Radikalisme Karena Kurang Baca “Tolak Radikalisme dengan Membaca” Oleh Tamrin

Radikalisme Agama merupakan salah satu persoalan serius yang dihadapi Bangsa Indonesia, maraknya penyebaran paham ini mendorong pemerintah Indonesia membentuk satu badan khusus pada tahun 2010 untuk menanggulanginya yaitu Badan Nasional Penanggulangan Terorisme (BNPT) yang juga tersebar di seluruh provinsi dengan nama Forum Komunikasi Penanggulangan Terorisme (FKPT). Hal ini menunjukkan bahwa Pemerintah   menaruh   perhatian   serius   terhadap   persoalan   bangsa   kaitannya   dengan penyebaran paham radikal yang telah menyasar banyak lini kehidupan masyarakat bahkan perguruan tinggi dan masjid.

Jika kita kembali memahami definisi dari radikal berdasarkan Kamus Besar Bahasa Indonesia (KBBI) kata radikal dimaknai “secara mendasar (sampai kepada hal yang prinsip) dan maju dalam berpikir atau bertindak”. Berangkat dari definisi ini seharusnya kata radikal tidak boleh disalah artikan apalagi kemudian digiring ke arah negatif. Mengutip pernyataan Dr. Muhiddin Bakri, Lc (2022) yang beliau sampaikan pada forum webinar, beliau menegaskan bahwa “makna radikal sebenarnya positif. Hanya saja, orang radikal itu memahami agama secara berlebihan tapi tidak mendalam.
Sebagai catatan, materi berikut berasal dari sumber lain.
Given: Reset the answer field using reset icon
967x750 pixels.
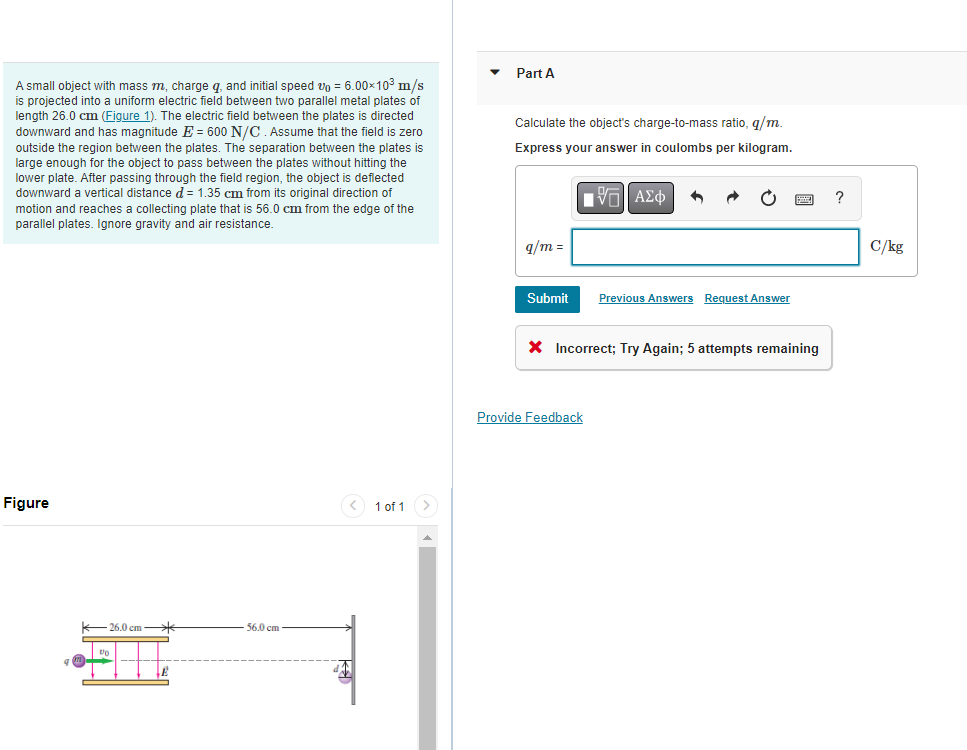Looking at the screenshot, I should [767, 197].
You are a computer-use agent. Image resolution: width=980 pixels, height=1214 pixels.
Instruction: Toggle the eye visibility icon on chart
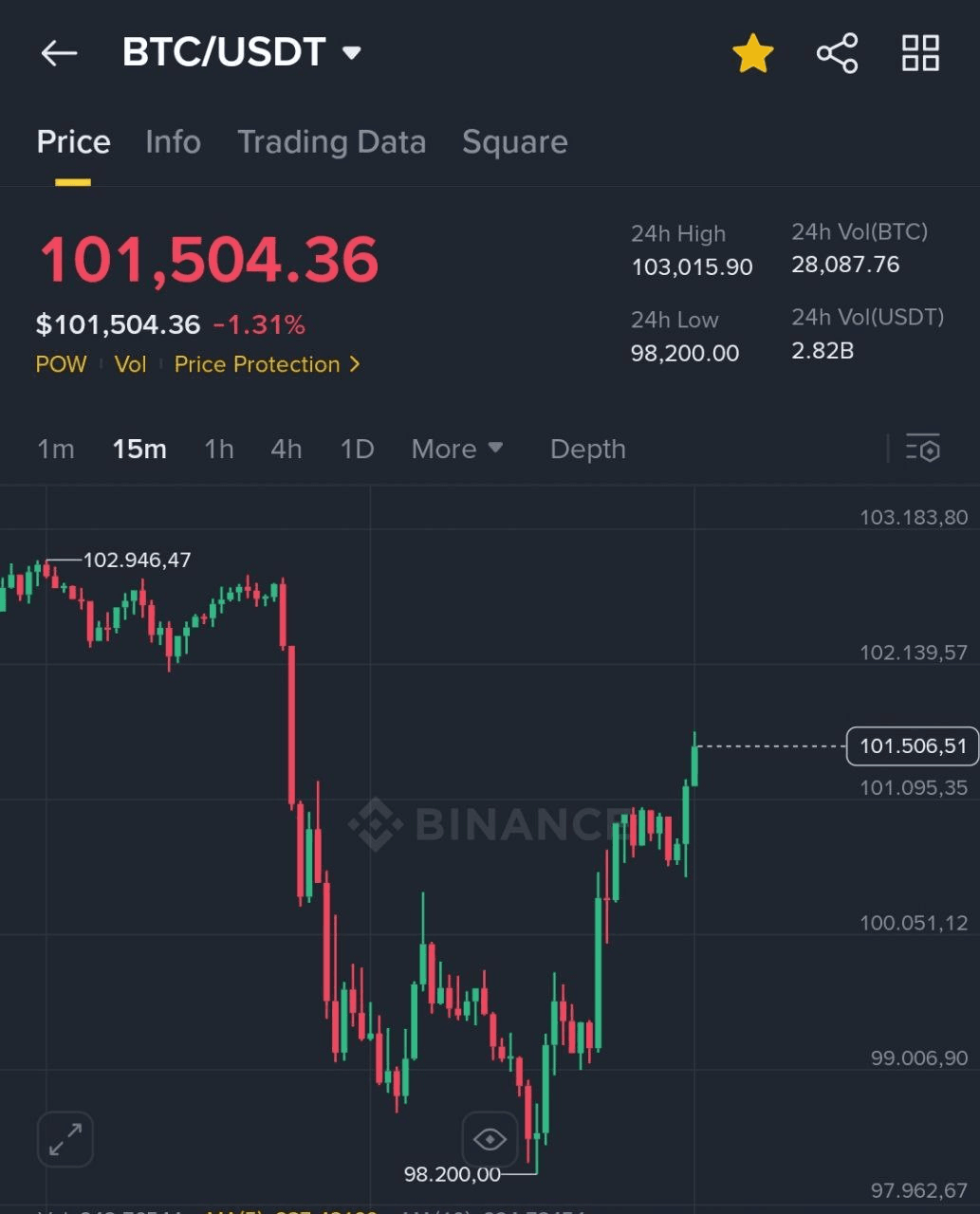coord(490,1139)
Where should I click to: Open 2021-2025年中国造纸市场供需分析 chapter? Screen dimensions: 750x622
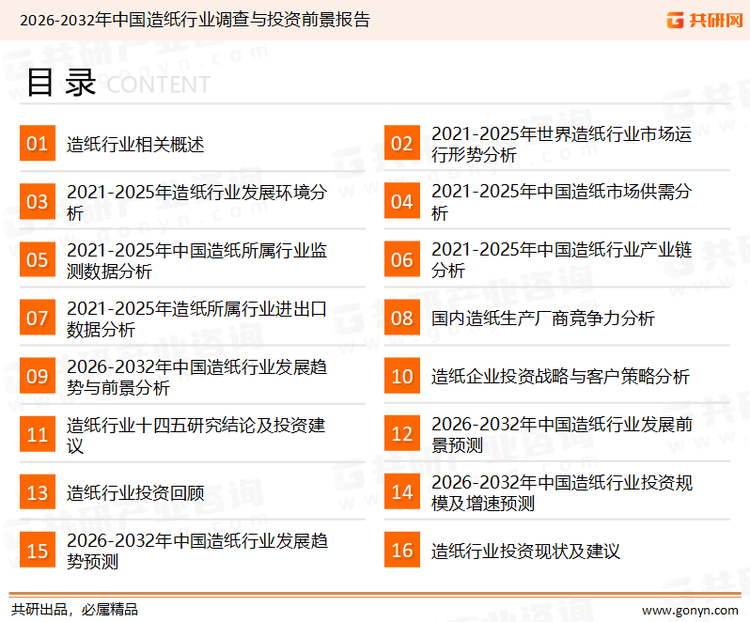coord(560,202)
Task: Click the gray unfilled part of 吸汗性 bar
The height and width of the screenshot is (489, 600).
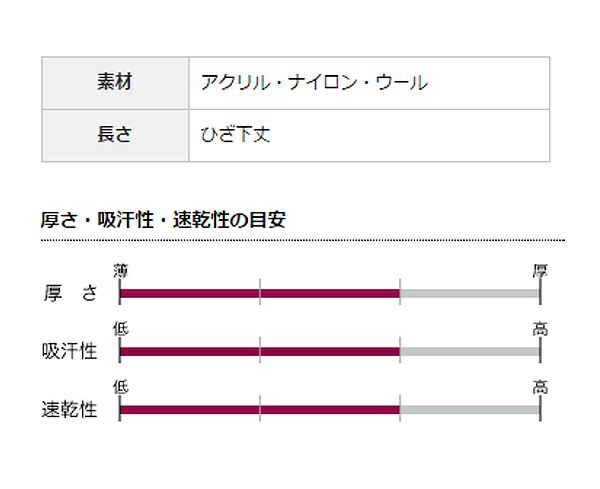Action: click(470, 351)
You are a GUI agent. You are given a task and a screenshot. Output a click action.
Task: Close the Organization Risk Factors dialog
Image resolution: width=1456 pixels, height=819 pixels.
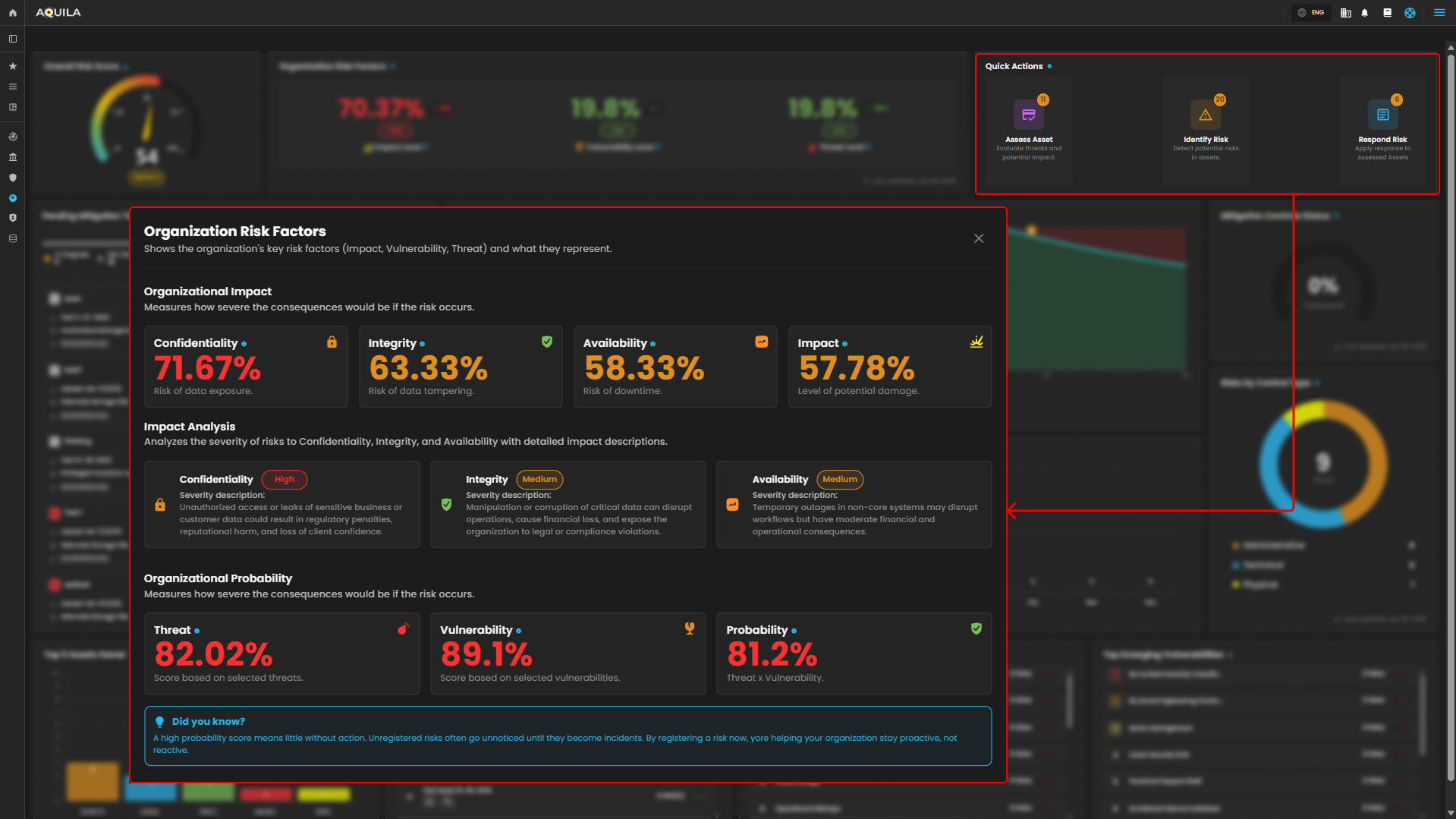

Justru pemahaman agama mereka itu sangat dangkal.” Penyampaian beliau ini selaras dengan apa yang pernah disampaikan oleh KH. Hasyim Muzadi (2016) bahwa beliau memperbolehkan bahkan mengharuskan seseorang berpikir radikal (berpikir mendalam, sampai keakar-akarnya).

Sedangkan pemaknaan radikalisme itu sendiri sudah menjadi ideologi dan mazhab pemikiran. Bahkan dalam KBBI didefinisikan sebagai paham atau aliran yang radikal dalam politik, paham atau aliran yang menginginkan perubahan atau pembaharuan sosial dan politik dengan cara kekerasan atau drastis, serta sikap ekstrem dalam aliran politik. Inilah yang kemudian membawa kata radikal ke arah yang melenceng jauh dari makna aslinya, apalagi kata radikalisme disandingkan dengan agama. Karena pada hakikatnya agama seharusnya membawa kedamaian dan memberikan kontrol sosial kepada penganutnya. Apalagi pemahaman radikalisme agama ini sering sekali teralamatkan kepada agama Islam.  Tidak hanya agama, bahaya dari radikalisme ini bahkan menurut Abdurrahman Mas’ud  (2014) dalam beberapa hal dapat menganggu stabilitas nasional negara kesatuan Republik Indonesia. Maka  kita  sebagai insan  yang  beragama  harus memaknai  kembali  wahyu  pertama  yang diturunkan Allah Swt kepada Nabi Muhammad Saw yaitu Q.S Al-Alaq ayat 1-5 yang point pentingnya ada pada perintah untuk “Membaca”.

Menyelami makna iqra’

Menelisik penafsiran  terkait kata ‘iqra’ disini Maraghi berpendapat bahwa perintah iqra’ yang diulang menunjukkan bahwa bacaan tersebut tidak dapat membekas dalam jiwa kecuali disertai dengan koherensi dan konsistensi. Penafsiran selainnya dari Quraish Shihab, beliau menjelaskan dalam surah ini ada ajakan untuk membaca dan belajar, dan bahwa Allah Swt yang mampu menciptakan manusia dari yang asalnya lemah, juga bisa mengajari mereka menulis, yang merupakan sarana penting untuk mengembangkan ilmu dan mengajari mereka apa  yang  tidak  pernah  mereka  ketahui.  Sedangkan  Kemenag  dalam  tafsirnya  dijelaskan

bahwa dalam ayat ini Allah Swt memerintahkan manusia untuk membaca (pelajaran, penelitian dan sebagainya) apapun yang Dia ciptakan, baik ayat-ayat-Nya yang tersurat (Qauliyah), yaitu Al-Qur’an, maupun ayat-ayat tersirat-Nya, yang berkaitan dengan alam semesta (Kauniyah). Itu harus dibaca atas nama-Nya, yang artinya berharap pada-Nya dan pertolongan-Nya. Oleh karena itu, tujuan membaca dan mempelajari ayat-ayat Allah adalah untuk memperoleh hasil yang diridhai-Nya, yaitu ilmu atau sesuatu yang bermanfaat bagi manusia.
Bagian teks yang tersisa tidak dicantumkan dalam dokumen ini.